De la Hongrie, où les communistes ont pris le pouvoir en 1945 avec… 16 % des voix, on connaît à la fois l’histoire tragique du cardinal Mindszenty et l’évolution sensible vers la détente depuis l’accord de 1964 entre la Hongrie et le Vatican. Pourtant, après Karl Barth et sa lettre de 1951 au président de l’Église réformée, Trevor Beeson reprend à son compte avec angoisse la question : « L’Église servante ne serait-elle pas devenue l’Église servile ? »
Prudence et courage
L’évolution est aussi nette en Yougoslavie, où la politique est dictée en grande partie par la crainte de résurgencé des nationalismes.

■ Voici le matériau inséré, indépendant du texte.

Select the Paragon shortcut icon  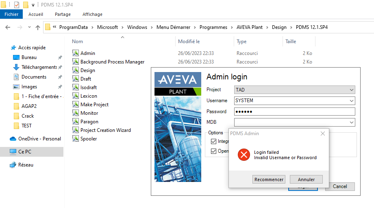point(76,122)
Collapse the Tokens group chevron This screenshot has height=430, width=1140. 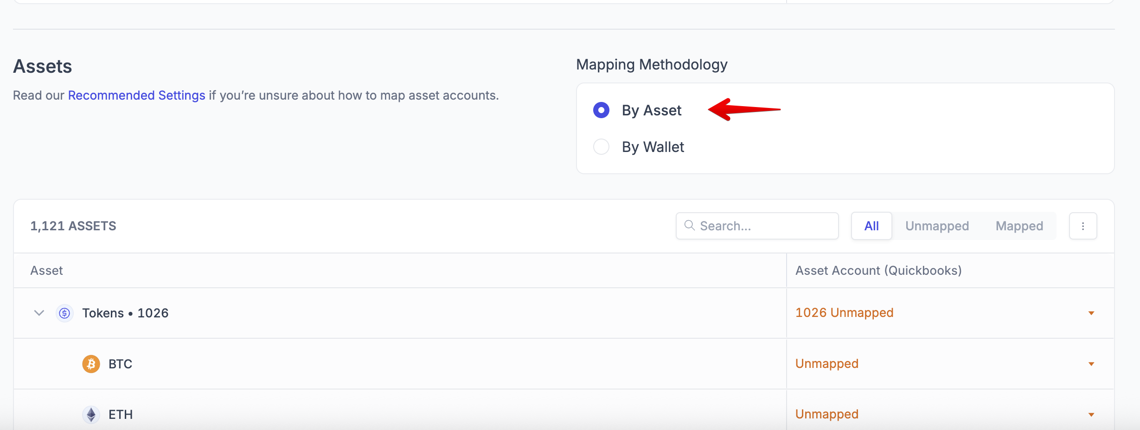[x=39, y=313]
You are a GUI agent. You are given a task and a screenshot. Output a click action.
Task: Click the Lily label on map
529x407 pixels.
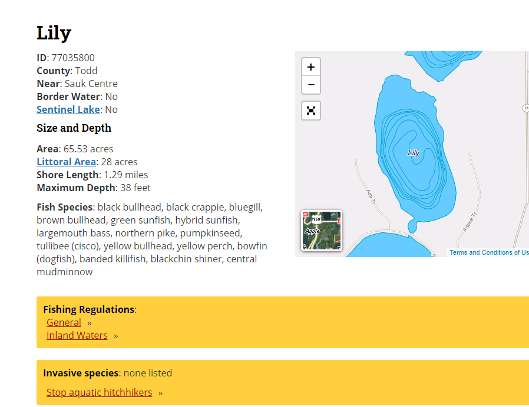414,153
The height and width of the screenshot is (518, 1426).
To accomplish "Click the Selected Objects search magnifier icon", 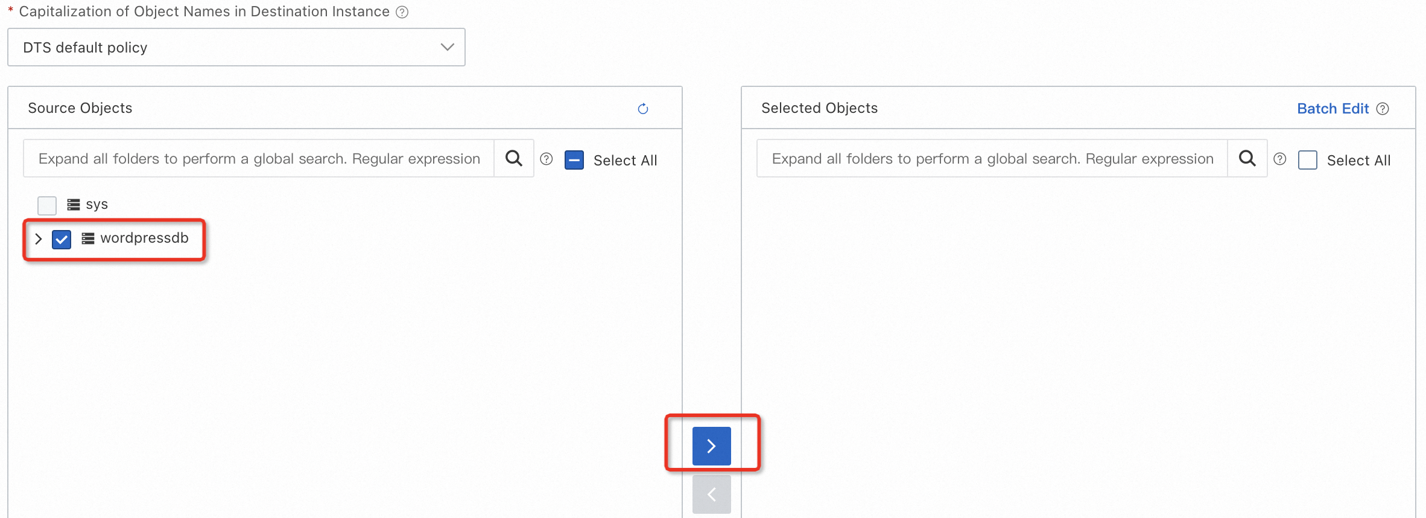I will 1247,159.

Le chemin est grand qui va du procès du cardinal Stepinac en 1946, de la longue persécution de 1945-1955, aux accords partiels avec le Vatican en 1966. Mais l’incertitude demeure.
Alors que le silence total est tombé sur l’Albanie, qui s’est proclamée en 1967 premier État athée du monde (de fait, toutes les institutions religieuses ont été impitoyablement éliminées), on passe avec soulagement à l’examen de la situation religieuse dans deux grands pays orthodoxes : la Bulgarie et la Roumanie. L’orthodoxie est ici intimement liée à la vie de la nation, à ses grandes heures. Le passé et les mérites de l’Église n’ont pourtant pas empêché le stalinisme d’exercer ses ravages. Mais le patriarche Cyrille en Bulgarie, le patriarche Justinien en Roumanie, avec des moyens et des tempéraments
fort différents, ont su obtenir pour leurs Églises une liberté assez remarquable même s’il s’agit d’une liberté surveillée. Il n’en va pas de même, hélas ! pour le catholicisme. Le drame de l’Église uniate de Roumanie (un million et demi de fidèles lors du pseudo-Synode de réunification avec l’Église orthodoxe à Cluj en 1948) est toujours actuel.
Entre la prudence et le courage devant les autorités marxistes, la politique de ces Églises oscille. Les situations locales ne sont pas comparables et surtout il arrive que des évolutions rapides surviennent. Même s’ils sont maigres, on peut penser que l’Ostpolitik du Vatican a porté quelques fruits. De même, l’entrée des Églises orthodoxes russe et roumaine dans le Conseil œcuménique des Églises en 1961 a modifié la situation de ces Églises en les sortant de l’isolement. La Conférence européenne des Églises (« KEK », réunions dites de « Nyborg ») est un autre poumon indispensable à beaucoup de petites Églises des pays de l’Est. Tout cela demeure précaire. Et l’Ouest a beaucoup à apprendre du témoignage chrétien de tant d’Églises qu’il connaît si mal. A cet égard, le livre de Trevor Beeson est indispensable.